Saturday, June 26, 2010

The messy evolution of the legislative process, cont.

Bulletin from Pollyannasville:  the health care and financial reform bills disappointed purists of all persuasions.  But both came out stronger than most progressives familiar with the legislative process could have hoped.  In both cases, the widely forecast denuding of key provisions by powerful lobbies was largely forestalled.  In both, the process was more open, more closely tracked by interest and public interest groups and media observers of all stripes, than any prior legislation.

I have more than once referred  to the health care bill  postmortem by Andy Stern, ex of SEIU. His first observation below is tactical. But his second makes an historical argument for what has happened to the legislative process:
First, the longer you wait, the harder it gets and the worse it gets. Time for deliberation is appropriate, but indecision and delay are counterproductive to getting something done. The choices don't get easier over time. They get harder.

Second, people have to decide whether people in the same party will use procedural tricks to trip up their teammates. Or whether parties, particularly the Democratic Party, appreciates that the special deals and earmarks that might traditionally have been part of the process no longer work. Politicians used to bring kickbacks home to their district, but now people think the system is corrupt.

Governing honestly and openly and voting based on what's good for the country rather than for your election actually means something right now. It's really dangerous right now to be seen being corrupt in a corrupt system. Ben Nelson used to look like an honorable person in a corrupt system. Then he flipped to looking like one of the corruptors.
With that I would pair today's assessment of the financial reform bill agreement hashed out yesterday by the House-Senate conference from Paul Kanjorski, a strong advocate for tough regulation of the banks, as reported by the Times-Tribune in Scranton, PA:
He rated his overall satisfaction with the bill an "8."

The Nanticoke Democrat was one of 16 House members who joined 12 senators burning the midnight oil on what many consider the most sweeping financial reform bill since the Great Depression.
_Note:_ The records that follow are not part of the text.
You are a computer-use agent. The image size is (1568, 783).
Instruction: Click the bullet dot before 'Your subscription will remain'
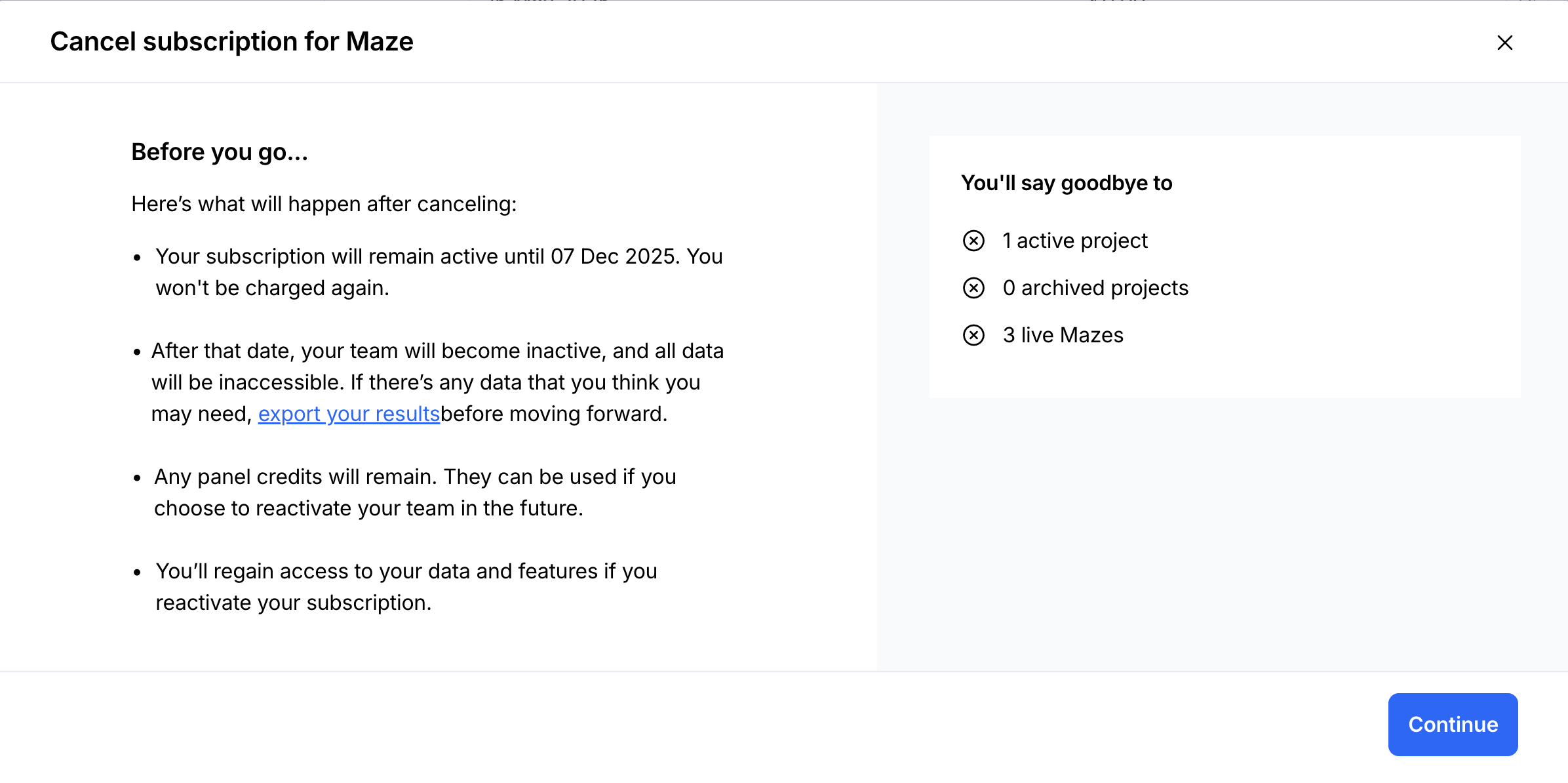pyautogui.click(x=137, y=258)
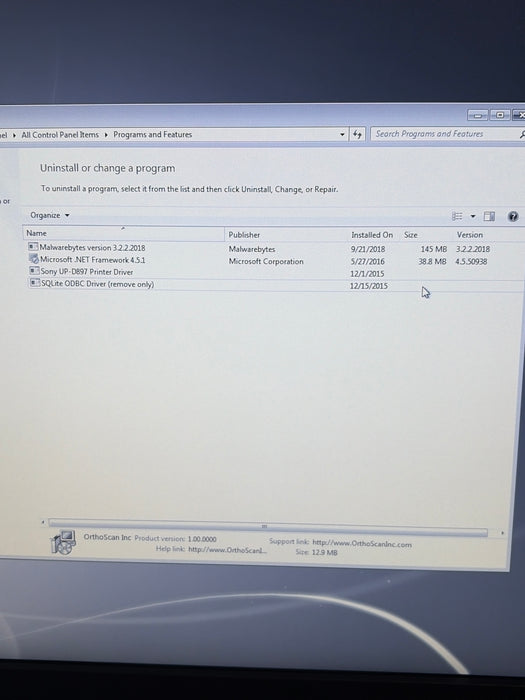Click the right arrow of the horizontal scrollbar
525x700 pixels.
(502, 533)
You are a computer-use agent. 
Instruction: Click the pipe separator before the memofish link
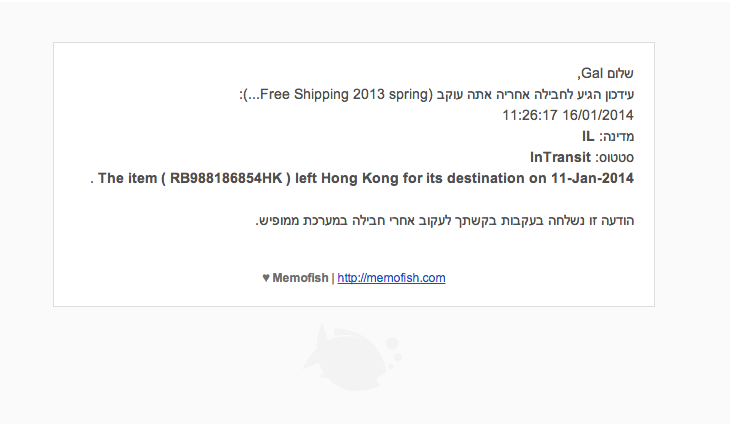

What made the conference more remarkable is that it was open to the public and televised on C-SPAN, said Mr. Kanjorski, who said it democratized and streamlined the process.

"Fewer legislative games were being played," he said. "Viewers left with a realization that none of this was simple.
Kanjorski has some credibility on this front, insofar as he managed to preserve an amendment bearing his name, well-regarded by the regulatory hawks including Simon Johnson at The Baseline Scenario, that empowers the newly established Financial Services Oversight Council to to intervene in various ways in the operations of a financial company it deems "systemically risky," including "modifying existing prudential standards, imposing conditions on or terminating activities, limiting mergers and acquisitions, and in the most extreme cases, breaking up the company."

The Democrats may well be washed out in a tsunami of economic discontent in November. And no one knows how the mammoth health care and financial reform overhauls will play out over the decades. But my bet is that history will honor the 111th Congress -- and the administration that largely shaped both bills behind the scenes.

Kudos, btw, to Gail Collins for giving Nancy Pelosi her due today.